La “moratoria” sull’aborto proposta da Giuliano Ferrara ha inondato non solo Il Foglio , dal quale oramai straripa, ma è diventata commento quotidiano su tutta la stampa. Ciò è avvenuto dopo il sostegno dei vescovi e il discorso del Papa agli ambasciatori che, come ha scritto Aldo Maria Valli su questo giornale, ha un respiro ben più ampio e, soprattutto, riconosce un valore in sè alla moratoria dell’Onu sulla pena di morte. Nel dibattito, infatti, pochi operano la distinzione fondamentale, che richiama Luigi Ferrajoli su Liberazione (8 gennaio): la pena di morte “è decisa dallo stato sul corpo di un cittadino, l’aborto è deciso dalla donna sul proprio corpo”.

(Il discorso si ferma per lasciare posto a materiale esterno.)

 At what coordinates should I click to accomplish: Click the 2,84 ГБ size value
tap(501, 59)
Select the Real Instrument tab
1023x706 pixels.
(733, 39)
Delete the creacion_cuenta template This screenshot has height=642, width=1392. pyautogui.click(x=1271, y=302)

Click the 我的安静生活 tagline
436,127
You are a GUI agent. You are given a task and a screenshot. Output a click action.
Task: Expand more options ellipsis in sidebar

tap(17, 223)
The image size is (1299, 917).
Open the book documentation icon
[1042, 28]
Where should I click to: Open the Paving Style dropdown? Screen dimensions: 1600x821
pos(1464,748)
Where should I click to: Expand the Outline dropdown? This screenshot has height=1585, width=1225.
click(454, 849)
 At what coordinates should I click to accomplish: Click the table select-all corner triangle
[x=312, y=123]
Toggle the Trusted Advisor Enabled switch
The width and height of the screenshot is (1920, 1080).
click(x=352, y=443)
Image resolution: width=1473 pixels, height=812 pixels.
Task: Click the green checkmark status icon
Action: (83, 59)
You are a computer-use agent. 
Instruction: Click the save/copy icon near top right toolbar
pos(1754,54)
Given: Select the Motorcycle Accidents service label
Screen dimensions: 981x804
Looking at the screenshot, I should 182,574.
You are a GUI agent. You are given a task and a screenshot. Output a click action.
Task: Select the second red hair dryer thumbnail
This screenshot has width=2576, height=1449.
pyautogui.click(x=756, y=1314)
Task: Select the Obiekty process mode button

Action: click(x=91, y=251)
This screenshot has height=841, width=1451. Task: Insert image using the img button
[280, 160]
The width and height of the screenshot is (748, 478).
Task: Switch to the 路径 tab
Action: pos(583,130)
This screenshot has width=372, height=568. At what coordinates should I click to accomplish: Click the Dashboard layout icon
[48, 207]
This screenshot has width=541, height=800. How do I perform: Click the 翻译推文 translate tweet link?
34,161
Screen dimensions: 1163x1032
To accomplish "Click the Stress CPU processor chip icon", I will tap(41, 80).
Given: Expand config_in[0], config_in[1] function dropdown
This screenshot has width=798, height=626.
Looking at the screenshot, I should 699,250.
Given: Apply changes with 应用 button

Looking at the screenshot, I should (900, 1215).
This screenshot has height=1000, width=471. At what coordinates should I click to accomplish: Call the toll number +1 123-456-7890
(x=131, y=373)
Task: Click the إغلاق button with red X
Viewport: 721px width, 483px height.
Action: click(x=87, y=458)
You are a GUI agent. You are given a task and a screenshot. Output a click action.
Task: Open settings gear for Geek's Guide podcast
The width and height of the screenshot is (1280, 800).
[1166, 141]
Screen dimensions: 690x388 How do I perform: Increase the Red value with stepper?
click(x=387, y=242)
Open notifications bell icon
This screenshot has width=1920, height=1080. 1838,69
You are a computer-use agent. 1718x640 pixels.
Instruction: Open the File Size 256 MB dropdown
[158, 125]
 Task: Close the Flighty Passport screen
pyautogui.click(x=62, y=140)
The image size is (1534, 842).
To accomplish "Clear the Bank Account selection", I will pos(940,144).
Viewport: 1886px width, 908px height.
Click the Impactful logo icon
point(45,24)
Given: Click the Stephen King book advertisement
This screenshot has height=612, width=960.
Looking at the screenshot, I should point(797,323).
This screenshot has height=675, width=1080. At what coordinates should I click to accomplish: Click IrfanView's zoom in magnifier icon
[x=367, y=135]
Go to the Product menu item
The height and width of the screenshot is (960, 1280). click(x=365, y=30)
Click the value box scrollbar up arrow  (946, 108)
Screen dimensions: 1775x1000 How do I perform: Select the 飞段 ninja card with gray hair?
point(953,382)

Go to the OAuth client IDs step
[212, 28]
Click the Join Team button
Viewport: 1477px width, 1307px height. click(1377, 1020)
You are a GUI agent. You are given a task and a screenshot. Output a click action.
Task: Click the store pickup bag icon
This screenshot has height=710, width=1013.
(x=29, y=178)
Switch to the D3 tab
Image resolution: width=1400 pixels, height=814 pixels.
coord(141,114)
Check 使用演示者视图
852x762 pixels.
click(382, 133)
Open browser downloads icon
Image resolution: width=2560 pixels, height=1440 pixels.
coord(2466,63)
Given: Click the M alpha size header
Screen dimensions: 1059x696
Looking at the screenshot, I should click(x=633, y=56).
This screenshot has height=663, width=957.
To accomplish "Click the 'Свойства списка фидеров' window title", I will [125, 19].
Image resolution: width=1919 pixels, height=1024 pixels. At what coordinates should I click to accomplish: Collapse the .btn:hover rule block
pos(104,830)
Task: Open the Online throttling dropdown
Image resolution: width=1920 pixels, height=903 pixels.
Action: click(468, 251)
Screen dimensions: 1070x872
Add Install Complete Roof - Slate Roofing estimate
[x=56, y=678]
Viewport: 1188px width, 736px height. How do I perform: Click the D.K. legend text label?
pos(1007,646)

Ogni donna lo sa. E conosce, e teme, il suo potere. Fin da quando, ancora bambina, scopre il sangue mestruale che la accompagnerà per un lungo tratto della sua vita.
I Papi, i principi e i loro zelanti consiglieri, scrive Ida Dominijanni su Il Manifesto (8 gennaio), “sanno benissimo che una legge può riconoscere questa sapienza femminile e il potere sulla vita che ne deriva, ma nessuna legge può revocarli”. Che cosa muove, allora, si chiede Dominijanni, “la mobilitazione permanente sulla questione dell’aborto che agita le democrazie occidentali?”
La risposta è semplice. Ricondurre il primato femminile sulla vita “nell’ombra di quella dimensione ‘naturale’ da cui la parola femminile lo strappò alcuni decenni fa per portarlo alla luce del sole, della politica, del diritto”. Quello che si va cercando è quindi la riproposizione di un umanesimo senza le donne?
Lo afferma Antonio Scurati su La Stampa (7 gennaio) dove, con la stessa superbia, purtroppo, degli antiabortisti militanti, rivendica la superiorità etica della concezione materialista contro lo spiritualismo cristiano.
Secondo Alberto Leiss, firma maschile coraggiosa (donnealtri.it), con la sua campagna “Ferrara dà voce, più o meno consapevolmente, a una diffusa frustrazione maschile rispetto a un mondo che in questi decenni –dopo la rivoluzione degli anni ’60 e ’70, nella sua parte più vera e profonda una rivoluzione femminile- è stato sovvertito dalla libertà delle donne”. Il corpo della donna, continua Leiss, e quindi la sua volontà, viene avvertito “non come il mezzo indispensabile, e per fortuna ancora così misterioso, per dare forma alla vita umana, ma come un ingombro di cui si farebbe –scienza permettendo- volentieri a meno”.
Di tutt’altro avviso Marina Corradi in polemica con Scurati (Avvenire , 8 gennaio). Travolti dal “panico” sarebbero coloro che hanno “come idolo la assoluta libertà individuale, indifferente ad ogni altra istanza etica”. Indifferenti, le donne che abortiscono?